> Aim of the exercise: Lines in the listing under this task are to be copied exactly.

···

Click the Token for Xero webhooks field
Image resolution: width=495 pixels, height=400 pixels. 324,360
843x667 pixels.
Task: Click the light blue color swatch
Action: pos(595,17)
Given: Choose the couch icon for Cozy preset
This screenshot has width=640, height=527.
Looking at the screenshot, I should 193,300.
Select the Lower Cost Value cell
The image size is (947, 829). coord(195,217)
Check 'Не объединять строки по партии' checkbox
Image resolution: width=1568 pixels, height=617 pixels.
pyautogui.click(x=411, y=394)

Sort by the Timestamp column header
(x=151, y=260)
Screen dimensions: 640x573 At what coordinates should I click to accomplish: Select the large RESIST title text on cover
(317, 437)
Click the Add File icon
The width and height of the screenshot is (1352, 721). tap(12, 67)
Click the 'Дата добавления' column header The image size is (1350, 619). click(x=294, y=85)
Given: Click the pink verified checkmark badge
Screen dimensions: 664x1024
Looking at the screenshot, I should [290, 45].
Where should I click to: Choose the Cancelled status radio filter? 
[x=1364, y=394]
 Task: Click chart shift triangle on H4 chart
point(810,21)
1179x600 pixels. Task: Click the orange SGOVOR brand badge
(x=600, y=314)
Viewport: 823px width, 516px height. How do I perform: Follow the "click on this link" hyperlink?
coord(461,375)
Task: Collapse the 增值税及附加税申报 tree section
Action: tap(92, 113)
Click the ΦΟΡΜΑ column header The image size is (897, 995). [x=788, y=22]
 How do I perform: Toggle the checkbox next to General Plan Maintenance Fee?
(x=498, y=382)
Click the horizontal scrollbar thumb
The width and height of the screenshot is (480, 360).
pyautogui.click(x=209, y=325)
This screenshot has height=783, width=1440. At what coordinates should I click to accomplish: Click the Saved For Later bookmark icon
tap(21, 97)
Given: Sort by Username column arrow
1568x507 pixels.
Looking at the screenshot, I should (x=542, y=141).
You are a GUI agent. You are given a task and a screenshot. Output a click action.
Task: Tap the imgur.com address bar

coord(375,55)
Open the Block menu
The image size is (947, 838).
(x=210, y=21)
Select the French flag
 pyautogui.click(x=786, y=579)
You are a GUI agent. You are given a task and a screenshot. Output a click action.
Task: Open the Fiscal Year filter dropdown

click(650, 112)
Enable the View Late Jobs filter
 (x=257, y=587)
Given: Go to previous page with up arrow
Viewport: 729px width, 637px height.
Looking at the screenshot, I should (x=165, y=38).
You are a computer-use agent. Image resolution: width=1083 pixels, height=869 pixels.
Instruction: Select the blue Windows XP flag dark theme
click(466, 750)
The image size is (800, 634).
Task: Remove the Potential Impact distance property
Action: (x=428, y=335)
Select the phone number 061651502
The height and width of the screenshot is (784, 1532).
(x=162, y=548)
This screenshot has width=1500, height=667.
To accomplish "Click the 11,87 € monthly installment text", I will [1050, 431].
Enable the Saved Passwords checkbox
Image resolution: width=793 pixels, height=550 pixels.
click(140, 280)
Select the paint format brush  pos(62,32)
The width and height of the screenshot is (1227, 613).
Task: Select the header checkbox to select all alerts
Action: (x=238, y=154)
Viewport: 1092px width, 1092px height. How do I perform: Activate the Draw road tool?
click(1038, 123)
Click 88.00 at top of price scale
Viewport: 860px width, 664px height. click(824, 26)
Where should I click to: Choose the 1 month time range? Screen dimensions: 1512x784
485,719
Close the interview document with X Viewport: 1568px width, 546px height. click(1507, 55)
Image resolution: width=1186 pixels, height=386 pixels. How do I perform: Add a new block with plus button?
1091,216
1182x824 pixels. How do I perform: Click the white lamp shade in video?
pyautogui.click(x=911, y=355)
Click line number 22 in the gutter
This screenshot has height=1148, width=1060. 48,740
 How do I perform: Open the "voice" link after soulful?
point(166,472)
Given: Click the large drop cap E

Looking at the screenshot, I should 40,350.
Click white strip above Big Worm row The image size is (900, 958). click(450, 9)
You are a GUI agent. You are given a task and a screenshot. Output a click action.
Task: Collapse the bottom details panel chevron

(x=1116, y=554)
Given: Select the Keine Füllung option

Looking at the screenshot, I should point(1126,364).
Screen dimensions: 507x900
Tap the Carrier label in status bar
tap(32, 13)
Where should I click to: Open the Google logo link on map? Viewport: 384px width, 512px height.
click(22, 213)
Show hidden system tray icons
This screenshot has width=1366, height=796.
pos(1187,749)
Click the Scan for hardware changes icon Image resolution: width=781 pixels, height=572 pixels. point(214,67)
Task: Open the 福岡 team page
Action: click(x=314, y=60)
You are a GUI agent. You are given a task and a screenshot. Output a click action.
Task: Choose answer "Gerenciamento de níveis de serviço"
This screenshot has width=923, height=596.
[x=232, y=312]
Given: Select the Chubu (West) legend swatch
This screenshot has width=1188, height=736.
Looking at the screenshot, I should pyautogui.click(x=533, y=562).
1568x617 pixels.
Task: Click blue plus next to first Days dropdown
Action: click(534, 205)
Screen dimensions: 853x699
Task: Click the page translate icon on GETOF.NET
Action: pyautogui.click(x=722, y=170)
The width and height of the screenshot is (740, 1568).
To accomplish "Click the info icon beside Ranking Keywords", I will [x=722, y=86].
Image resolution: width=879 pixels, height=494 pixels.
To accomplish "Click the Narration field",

···

> Task result:
Click the Token for Xero webhooks field
Image resolution: width=495 pixels, height=400 pixels. 324,360
843x667 pixels.
Task: Click the light blue color swatch
Action: pos(595,17)
Given: Choose the couch icon for Cozy preset
This screenshot has width=640, height=527.
Looking at the screenshot, I should 193,300.
Select the Lower Cost Value cell
The image size is (947, 829). coord(195,217)
Check 'Не объединять строки по партии' checkbox
Image resolution: width=1568 pixels, height=617 pixels.
pyautogui.click(x=411, y=394)

Sort by the Timestamp column header
(x=151, y=260)
Screen dimensions: 640x573 At what coordinates should I click to accomplish: Select the large RESIST title text on cover
(317, 437)
Click the Add File icon
The width and height of the screenshot is (1352, 721). tap(12, 67)
Click the 'Дата добавления' column header The image size is (1350, 619). click(x=294, y=85)
Given: Click the pink verified checkmark badge
Screen dimensions: 664x1024
Looking at the screenshot, I should [290, 45].
Where should I click to: Choose the Cancelled status radio filter? 
[x=1364, y=394]
 Task: Click chart shift triangle on H4 chart
point(810,21)
1179x600 pixels. Task: Click the orange SGOVOR brand badge
(x=600, y=314)
Viewport: 823px width, 516px height. How do I perform: Follow the "click on this link" hyperlink?
coord(461,375)
Task: Collapse the 增值税及附加税申报 tree section
Action: tap(92, 113)
Click the ΦΟΡΜΑ column header The image size is (897, 995). [x=788, y=22]
 How do I perform: Toggle the checkbox next to General Plan Maintenance Fee?
(x=498, y=382)
Click the horizontal scrollbar thumb
The width and height of the screenshot is (480, 360).
pyautogui.click(x=209, y=325)
This screenshot has height=783, width=1440. At what coordinates should I click to accomplish: Click the Saved For Later bookmark icon
tap(21, 97)
Given: Sort by Username column arrow
1568x507 pixels.
Looking at the screenshot, I should (x=542, y=141).
You are a GUI agent. You are given a task and a screenshot. Output a click action.
Task: Tap the imgur.com address bar

coord(375,55)
Open the Block menu
The image size is (947, 838).
(x=210, y=21)
Select the French flag
 pyautogui.click(x=786, y=579)
You are a GUI agent. You are given a task and a screenshot. Output a click action.
Task: Open the Fiscal Year filter dropdown

click(650, 112)
Enable the View Late Jobs filter
 (x=257, y=587)
Given: Go to previous page with up arrow
Viewport: 729px width, 637px height.
Looking at the screenshot, I should (x=165, y=38).
You are a computer-use agent. Image resolution: width=1083 pixels, height=869 pixels.
Instruction: Select the blue Windows XP flag dark theme
click(466, 750)
The image size is (800, 634).
Task: Remove the Potential Impact distance property
Action: (x=428, y=335)
Select the phone number 061651502
The height and width of the screenshot is (784, 1532).
(x=162, y=548)
This screenshot has width=1500, height=667.
To accomplish "Click the 11,87 € monthly installment text", I will [1050, 431].
Enable the Saved Passwords checkbox
Image resolution: width=793 pixels, height=550 pixels.
click(140, 280)
Select the paint format brush  pos(62,32)
The width and height of the screenshot is (1227, 613).
Task: Select the header checkbox to select all alerts
Action: (x=238, y=154)
Viewport: 1092px width, 1092px height. How do I perform: Activate the Draw road tool?
click(1038, 123)
Click 88.00 at top of price scale
Viewport: 860px width, 664px height. click(824, 26)
Where should I click to: Choose the 1 month time range? Screen dimensions: 1512x784
485,719
Close the interview document with X Viewport: 1568px width, 546px height. click(1507, 55)
Image resolution: width=1186 pixels, height=386 pixels. How do I perform: Add a new block with plus button?
1091,216
1182x824 pixels. How do I perform: Click the white lamp shade in video?
pyautogui.click(x=911, y=355)
Click line number 22 in the gutter
This screenshot has height=1148, width=1060. 48,740
 How do I perform: Open the "voice" link after soulful?
point(166,472)
Given: Click the large drop cap E

Looking at the screenshot, I should 40,350.
Click white strip above Big Worm row The image size is (900, 958). click(450, 9)
You are a GUI agent. You are given a task and a screenshot. Output a click action.
Task: Collapse the bottom details panel chevron

(x=1116, y=554)
Given: Select the Keine Füllung option

Looking at the screenshot, I should point(1126,364).
Screen dimensions: 507x900
Tap the Carrier label in status bar
tap(32, 13)
Where should I click to: Open the Google logo link on map? Viewport: 384px width, 512px height.
click(22, 213)
Show hidden system tray icons
This screenshot has width=1366, height=796.
pos(1187,749)
Click the Scan for hardware changes icon Image resolution: width=781 pixels, height=572 pixels. point(214,67)
Task: Open the 福岡 team page
Action: click(x=314, y=60)
You are a GUI agent. You are given a task and a screenshot. Output a click action.
Task: Choose answer "Gerenciamento de níveis de serviço"
This screenshot has width=923, height=596.
[x=232, y=312]
Given: Select the Chubu (West) legend swatch
This screenshot has width=1188, height=736.
Looking at the screenshot, I should pyautogui.click(x=533, y=562).
1568x617 pixels.
Task: Click blue plus next to first Days dropdown
Action: click(534, 205)
Screen dimensions: 853x699
Task: Click the page translate icon on GETOF.NET
Action: pyautogui.click(x=722, y=170)
The width and height of the screenshot is (740, 1568).
To accomplish "Click the info icon beside Ranking Keywords", I will [x=722, y=86].
Image resolution: width=879 pixels, height=494 pixels.
To accomplish "Click the Narration field",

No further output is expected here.